* [Problem requirements] Arrange all the records below as a JSON list of strings, one string per line, with blank lines left out. Omit the pictures from your answer.

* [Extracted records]
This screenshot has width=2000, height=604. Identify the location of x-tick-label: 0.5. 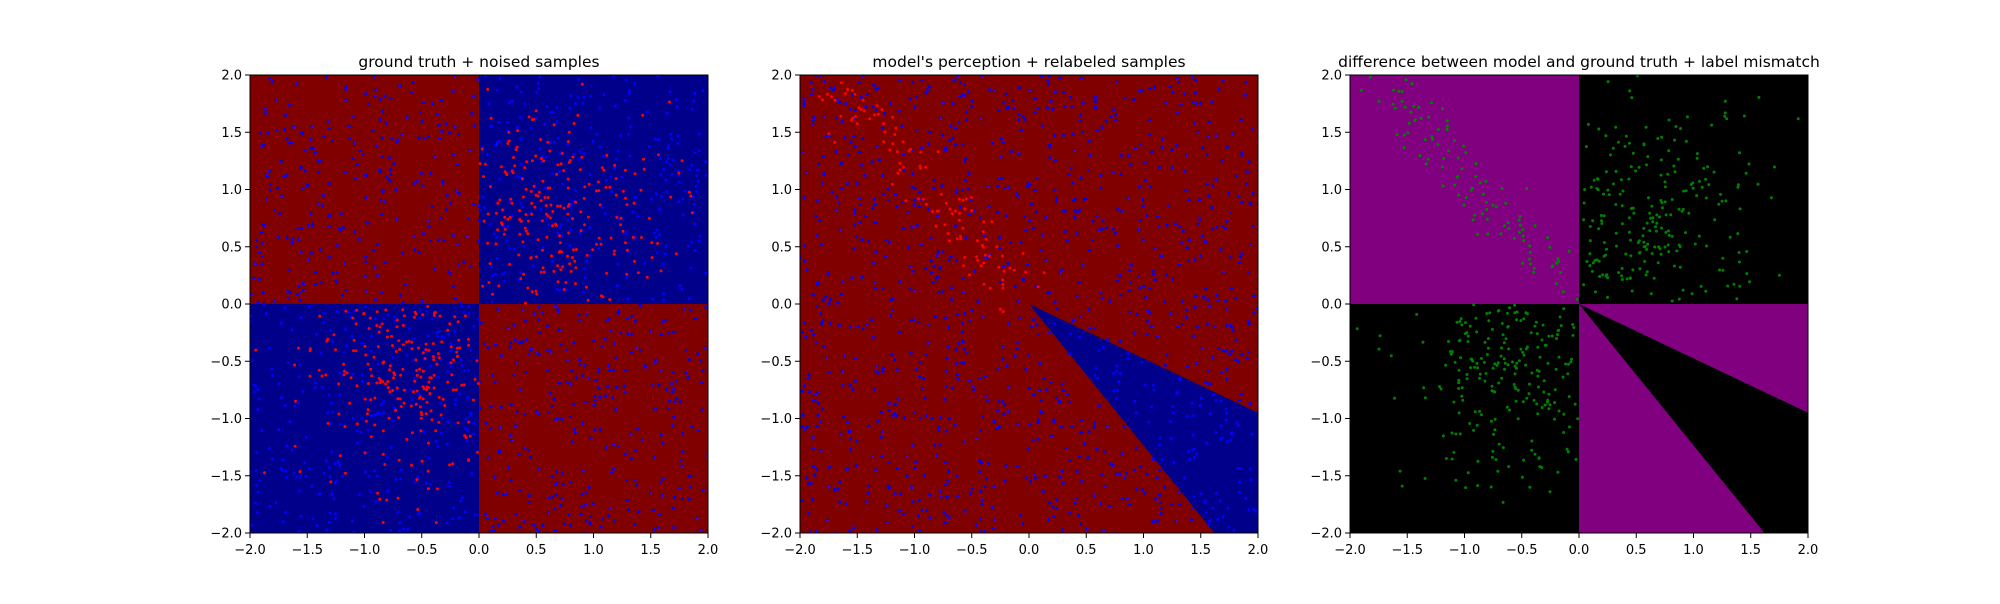
(536, 550).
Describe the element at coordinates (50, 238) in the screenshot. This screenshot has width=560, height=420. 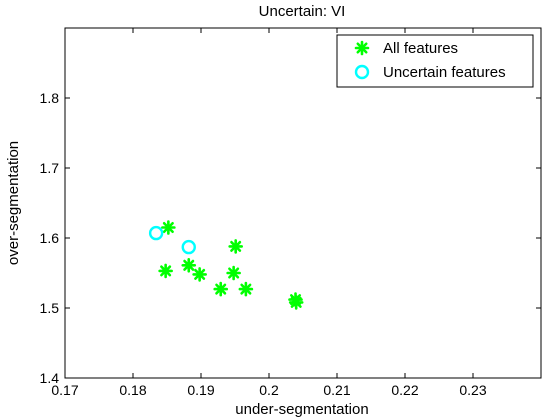
I see `y-tick-label: 1.6` at that location.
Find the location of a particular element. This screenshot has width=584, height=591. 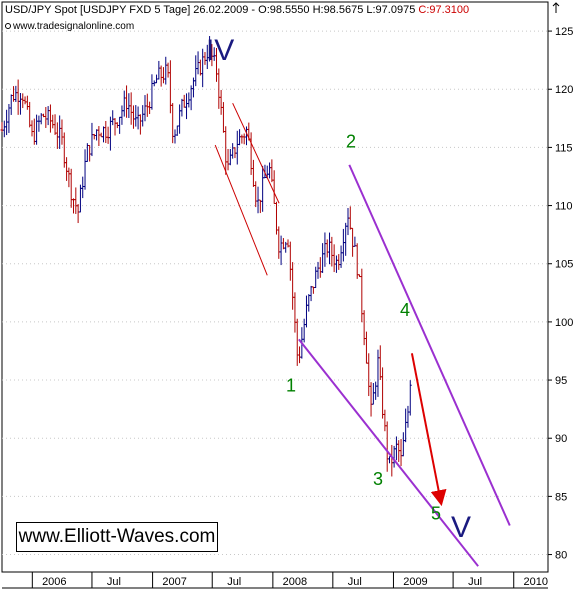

* [Exercise result]
[
  "This screenshot has width=2000, height=604. Identify the location of x-tick-label: 0.5. ",
  "(536, 550).",
  "Describe the element at coordinates (50, 238) in the screenshot. This screenshot has width=560, height=420. ",
  "I see `y-tick-label: 1.6` at that location.",
  "Find the location of a particular element. This screenshot has width=584, height=591. "
]